As an adult, you should never disrespect a child in any way, shape, or form, but some adults need to be given that reminder.

On May 19th, 2022, Rihanna gave birth to her first child with her boyfriend, ASAP Rocky. Since the birth of their son, fans have been curious to see how their firstborn looks. The wait was over on December 17th, 2022 when Rihanna posted a TikTok of their seven-month-old son.

When a celebrity shares a picture or video of their infant child, many will show excitement and share positive messages when they finally see the first glimpse of a celebrity couple’s infant child, but there will always be people who will take their negative opinions to the internet to speak about innocent children instead of just keeping their hurtful comments to themselves.

History repeated itself once again when Twitter users appeared to show no remorse as they made tweets — that have since been made private, about the couple’s infant son’s appearance and even called the child ugly.

These comments have reminded many of what people have said about Beyonce and Jay-Z’s oldest daughter, Blue Ivy Carter.

Since Blue Ivy’s birth, we have seen memes and posts about her hair and features.

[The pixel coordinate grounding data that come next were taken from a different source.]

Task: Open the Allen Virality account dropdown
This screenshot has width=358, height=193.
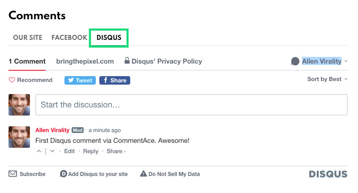Action: coord(325,61)
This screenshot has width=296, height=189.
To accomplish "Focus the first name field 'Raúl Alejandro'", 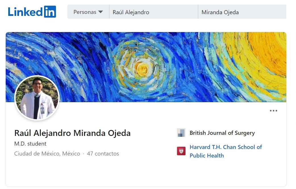I will click(154, 12).
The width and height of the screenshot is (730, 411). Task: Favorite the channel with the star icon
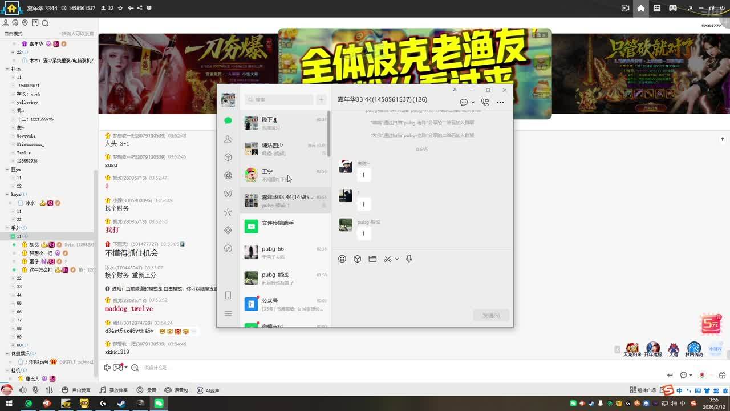(x=120, y=9)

We have seen: a petition urging Beyonce and Jay-Z to comb their daughter’s hair, Karruehe Tran making a joke about her hair on BET’s 106 & Park, two journalists mocking her appearance, and Saucy Santana’s old tweets on her hair have resurfaced.

It’s already bad enough that one innocent child has endured so much negativity at a young age. We don’t need to see the same happen to any more children.

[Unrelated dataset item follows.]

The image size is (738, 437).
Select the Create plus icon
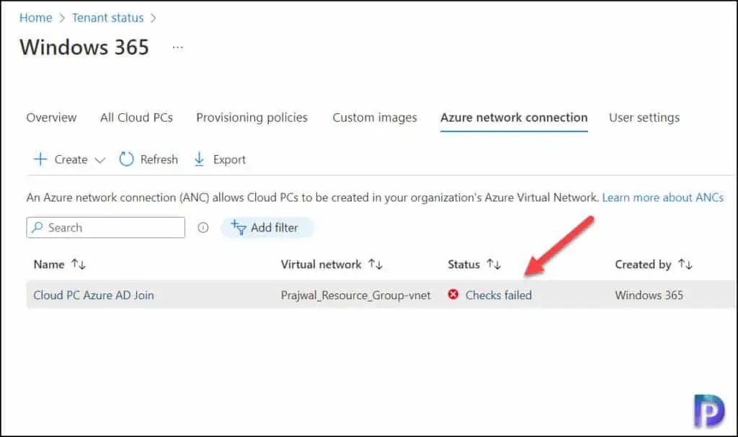point(40,159)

It is sickening to see adults speak negatively about a child who cannot defend itself. When these children grow up, they may come across negative comments and posts that were made about them when they were small.

Just imagine how hurt those children will feel when they come across those tasteless posts.

What I find to be mind-boggling is that some of these people who have made negative comments about a celebrity’s child also happen to be parents.

For parents who have said something negative about someone else’s child; imagine how you would feel if that was your child came across a nasty post another person made about them.

No one should ever be subjected to mistreatment in that fashion or any other, especially when they are children.